Thursday, April 15, 2010

Our little Rhys Monkey

The day we have been waiting for has finally arrived. Our little baby Rhys Michael (pronounced Reese, it's the original Welsh spelling) was born on Saturday April 10 at 12:09 PM. He weighed 7 lbs, 12 oz and was 20 inches long. It all started last Friday. We were 3 days past my due date and getting overly anxious. I had an induction scheduled for the next Tuesday and did not want that to happen, so I was extra anxious to start labor on my own. My mom was here and 2 of my brothers were in town so we all went out to eat. We were joking about how my water was going to break right there at the restaurant. It was a blast hanging out with them, but my water definitely didn't break. After dinner my mom, Ryan and I went home and just hung out.
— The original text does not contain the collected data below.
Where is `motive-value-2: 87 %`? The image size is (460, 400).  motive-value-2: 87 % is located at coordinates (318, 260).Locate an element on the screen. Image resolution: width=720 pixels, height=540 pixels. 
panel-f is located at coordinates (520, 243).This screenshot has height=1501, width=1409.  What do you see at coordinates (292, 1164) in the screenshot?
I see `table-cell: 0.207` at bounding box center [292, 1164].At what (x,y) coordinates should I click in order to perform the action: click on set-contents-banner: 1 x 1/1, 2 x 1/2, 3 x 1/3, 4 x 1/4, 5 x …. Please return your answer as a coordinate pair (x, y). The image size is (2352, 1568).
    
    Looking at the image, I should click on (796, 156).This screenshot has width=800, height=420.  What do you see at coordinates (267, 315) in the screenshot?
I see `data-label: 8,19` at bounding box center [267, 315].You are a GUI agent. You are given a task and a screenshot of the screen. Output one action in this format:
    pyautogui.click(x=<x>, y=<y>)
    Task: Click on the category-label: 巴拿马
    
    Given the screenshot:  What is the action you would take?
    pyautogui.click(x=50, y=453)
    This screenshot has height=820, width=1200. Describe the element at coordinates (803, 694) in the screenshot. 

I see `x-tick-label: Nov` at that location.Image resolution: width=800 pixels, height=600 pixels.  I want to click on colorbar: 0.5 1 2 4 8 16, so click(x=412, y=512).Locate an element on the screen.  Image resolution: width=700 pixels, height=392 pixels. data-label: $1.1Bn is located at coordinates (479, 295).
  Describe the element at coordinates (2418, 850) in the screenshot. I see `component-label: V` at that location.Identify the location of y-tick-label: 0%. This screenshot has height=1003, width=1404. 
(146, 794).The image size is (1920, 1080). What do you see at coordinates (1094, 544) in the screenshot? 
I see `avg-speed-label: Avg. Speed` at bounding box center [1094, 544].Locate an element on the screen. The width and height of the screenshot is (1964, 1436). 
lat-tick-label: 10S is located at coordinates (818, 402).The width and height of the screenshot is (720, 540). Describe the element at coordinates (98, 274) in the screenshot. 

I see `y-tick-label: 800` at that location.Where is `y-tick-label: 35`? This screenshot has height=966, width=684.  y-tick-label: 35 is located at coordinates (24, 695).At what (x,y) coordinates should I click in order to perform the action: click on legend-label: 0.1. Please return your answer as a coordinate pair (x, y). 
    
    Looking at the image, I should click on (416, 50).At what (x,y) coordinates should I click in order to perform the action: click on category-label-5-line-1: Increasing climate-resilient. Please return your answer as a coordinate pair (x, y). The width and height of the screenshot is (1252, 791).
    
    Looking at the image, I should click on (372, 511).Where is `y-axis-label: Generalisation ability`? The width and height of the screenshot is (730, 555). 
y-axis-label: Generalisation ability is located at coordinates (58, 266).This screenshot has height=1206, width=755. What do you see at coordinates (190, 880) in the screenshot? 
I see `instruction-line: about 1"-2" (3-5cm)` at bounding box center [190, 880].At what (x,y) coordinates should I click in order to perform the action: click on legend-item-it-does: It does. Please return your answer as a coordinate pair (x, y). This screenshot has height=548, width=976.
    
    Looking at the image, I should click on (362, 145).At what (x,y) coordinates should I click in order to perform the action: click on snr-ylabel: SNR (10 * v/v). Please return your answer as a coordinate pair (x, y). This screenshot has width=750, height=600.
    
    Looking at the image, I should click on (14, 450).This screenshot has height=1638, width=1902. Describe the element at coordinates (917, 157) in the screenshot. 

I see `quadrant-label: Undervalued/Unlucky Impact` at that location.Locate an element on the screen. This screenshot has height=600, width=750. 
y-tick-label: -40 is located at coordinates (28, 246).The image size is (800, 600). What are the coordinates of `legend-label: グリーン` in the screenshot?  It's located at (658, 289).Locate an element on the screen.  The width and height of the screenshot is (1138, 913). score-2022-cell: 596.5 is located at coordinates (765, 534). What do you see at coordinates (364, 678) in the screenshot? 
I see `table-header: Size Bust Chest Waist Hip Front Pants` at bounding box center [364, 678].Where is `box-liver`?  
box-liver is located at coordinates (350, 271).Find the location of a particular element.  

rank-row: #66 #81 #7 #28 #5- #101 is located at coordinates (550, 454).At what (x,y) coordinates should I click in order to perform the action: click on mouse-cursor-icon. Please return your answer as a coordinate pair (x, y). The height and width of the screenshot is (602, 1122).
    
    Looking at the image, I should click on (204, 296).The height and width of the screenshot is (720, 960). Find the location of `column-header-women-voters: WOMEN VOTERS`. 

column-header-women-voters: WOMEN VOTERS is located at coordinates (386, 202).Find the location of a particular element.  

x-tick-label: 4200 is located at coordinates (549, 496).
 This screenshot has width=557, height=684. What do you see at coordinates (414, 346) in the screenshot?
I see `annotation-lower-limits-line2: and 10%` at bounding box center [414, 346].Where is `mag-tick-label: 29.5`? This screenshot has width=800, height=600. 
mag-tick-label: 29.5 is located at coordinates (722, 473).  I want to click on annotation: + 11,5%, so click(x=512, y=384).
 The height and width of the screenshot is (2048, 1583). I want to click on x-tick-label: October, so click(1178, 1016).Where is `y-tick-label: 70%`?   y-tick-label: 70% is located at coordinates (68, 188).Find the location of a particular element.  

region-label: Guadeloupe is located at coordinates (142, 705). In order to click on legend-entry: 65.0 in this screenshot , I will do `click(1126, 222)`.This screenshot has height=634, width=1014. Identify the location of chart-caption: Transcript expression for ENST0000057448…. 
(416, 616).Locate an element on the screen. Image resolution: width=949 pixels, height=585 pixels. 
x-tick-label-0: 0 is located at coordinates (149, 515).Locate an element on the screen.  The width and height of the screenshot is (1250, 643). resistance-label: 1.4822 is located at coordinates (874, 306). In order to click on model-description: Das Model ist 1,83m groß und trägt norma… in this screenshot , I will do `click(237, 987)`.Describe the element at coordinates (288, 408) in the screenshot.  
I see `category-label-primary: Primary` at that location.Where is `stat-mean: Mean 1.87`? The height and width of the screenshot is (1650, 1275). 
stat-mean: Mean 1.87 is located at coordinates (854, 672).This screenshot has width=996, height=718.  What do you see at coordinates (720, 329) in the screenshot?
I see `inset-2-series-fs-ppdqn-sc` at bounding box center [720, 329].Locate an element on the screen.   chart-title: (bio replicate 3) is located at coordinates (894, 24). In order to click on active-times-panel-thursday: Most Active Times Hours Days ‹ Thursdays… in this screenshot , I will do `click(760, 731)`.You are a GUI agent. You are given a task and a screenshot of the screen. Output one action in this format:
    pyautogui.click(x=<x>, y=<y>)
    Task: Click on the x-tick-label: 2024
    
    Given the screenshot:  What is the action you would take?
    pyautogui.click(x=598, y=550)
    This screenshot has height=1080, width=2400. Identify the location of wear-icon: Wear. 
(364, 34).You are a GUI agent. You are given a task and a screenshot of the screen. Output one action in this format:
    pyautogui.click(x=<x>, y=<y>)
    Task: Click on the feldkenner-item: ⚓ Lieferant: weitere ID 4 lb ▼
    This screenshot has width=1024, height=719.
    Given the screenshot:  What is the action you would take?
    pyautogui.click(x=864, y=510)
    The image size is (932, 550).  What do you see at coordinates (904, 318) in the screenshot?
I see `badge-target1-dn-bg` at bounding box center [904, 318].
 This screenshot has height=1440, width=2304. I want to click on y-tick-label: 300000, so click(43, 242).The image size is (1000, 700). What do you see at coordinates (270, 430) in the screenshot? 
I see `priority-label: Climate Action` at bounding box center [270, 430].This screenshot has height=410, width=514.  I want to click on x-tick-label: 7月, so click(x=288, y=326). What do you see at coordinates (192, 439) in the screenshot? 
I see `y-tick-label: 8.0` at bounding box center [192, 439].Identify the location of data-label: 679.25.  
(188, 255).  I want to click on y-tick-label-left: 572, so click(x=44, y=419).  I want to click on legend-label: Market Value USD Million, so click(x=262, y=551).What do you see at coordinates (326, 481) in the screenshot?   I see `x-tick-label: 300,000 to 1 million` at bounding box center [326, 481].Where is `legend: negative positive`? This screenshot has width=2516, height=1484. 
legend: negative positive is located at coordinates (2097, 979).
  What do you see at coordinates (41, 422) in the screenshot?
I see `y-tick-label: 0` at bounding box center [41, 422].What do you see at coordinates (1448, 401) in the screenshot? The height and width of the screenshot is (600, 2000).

The baby started acting all crazy and was moving and kicking unlike anything I had felt before. We decided to start getting ready for bed around 10:30 and I just wasn't feeling right. I had started to feel some random pains and that's when I said the infamous words to Ryan... Something is wrong, I don't feel right. We went to bed and I started kinda timing the contractions I was getting. They weren't very consistent, ranging between 5 to 7 minutes apart. So, I just tried to get some sleep, but ended up switching from laying in bed to pacing the floor in our bedroom. At about 2, Ryan woke up and helped me time and breath through contractions. I had planned on going natural for awhile and we started going through the exercises we had kinda practiced. I remember thinking as I was lying there listening to Ryan that there was no way I could go through this pain. It was already hurting and I knew that it was only going to get worse as the process continued.

At around 5 AM we were timing contractions at 2 to 3 minutes apart. Since this was our first pregnancy, we had no idea what to expect. We decided that 2 to 3 minutes apart was good enough to go to the hospital. We woke up my mom and all went down to the hospital. We got to the hospital around 5:40 and I was already dilated to a 4. They said that I was definitely in active labor and asked if I wanted to be admitted and have my water broken. We decided to stay, but I refused to have my water broken. I was scared of feeling those contractions more intense. Pretty much the rest of the labor consisted of me laying in bed as still as I possibly could and Ryan coaching me through each contraction. I didn't give into drugs. In fact when we got to the hospital, they asked me what I wanted to do and I said, I wanted to go natural. The nurses all seemed pretty supportive and the issue of drugs was never brought up.

Let me just say that Ryan was absolutely perfect during the whole labor. I could not have done it without him. Our nurse told us afterward that I was hypnotized by him. He just talked me through each contraction and kept encouraging me that I could do it. At one point he would put pressure on my knees during contractions to help ease pain. He did this consistently and for a long period. I know it had to be uncomfortable for him, but he did it without hesitation. I really am so grateful for him. All the nurses kept telling him how impressed they were with his coaching. Our nurse also told us that it was the best natural childbirth she'd seen for awhile.

At around 11:40, I started pushing. Pushing was hard work. But we made it through and it didn't seem like that long. Once Rhys was born, I just laid there exhausted from everything and was so glad it was over. I would definitely do a natural childbirth again. Especially now that I know what to expect. It was such an amazing experience to feel everything that was happening with my body. I felt like I had control over the situation and I told everyone what I wanted to do, instead of the other way around. I broke my water on my own, I told them when I needed to push. I also feel like it was a much better experience for Rhys. He was ultra alert right after birth, which all the nurses commented on. I'm really glad that we chose to do it naturally. Once he got cleaned up, Ryan and I were trying to figure out his name. We kept looking at him wondering what his name was. We both said that we saw him as a Rhys (one of the names on our short list). There was really no doubt in our minds, even though we didn't make it official until that night. Ryan's dad was named Richard Michael Whitaker, Ryan is named Ryan Michael Whitaker, and we liked the idea of having our little son named R. Michael Whitaker as well. We both felt that this little guy should be Rhys Michael Whitaker.

This little guy has just been such a joy in our lives since his arrival. We just stare at him, amazed by the miracle that we have witnessed. He's such a sweet baby and we absolutely love him. We had a slight jaundice scare at first, but that went away. We're still working on nursing, but it's getting easier for both of us as we keep practicing. Neither of us know what we're doing, but we are so happy to try and take care of Rhys the best we can. He's just perfect.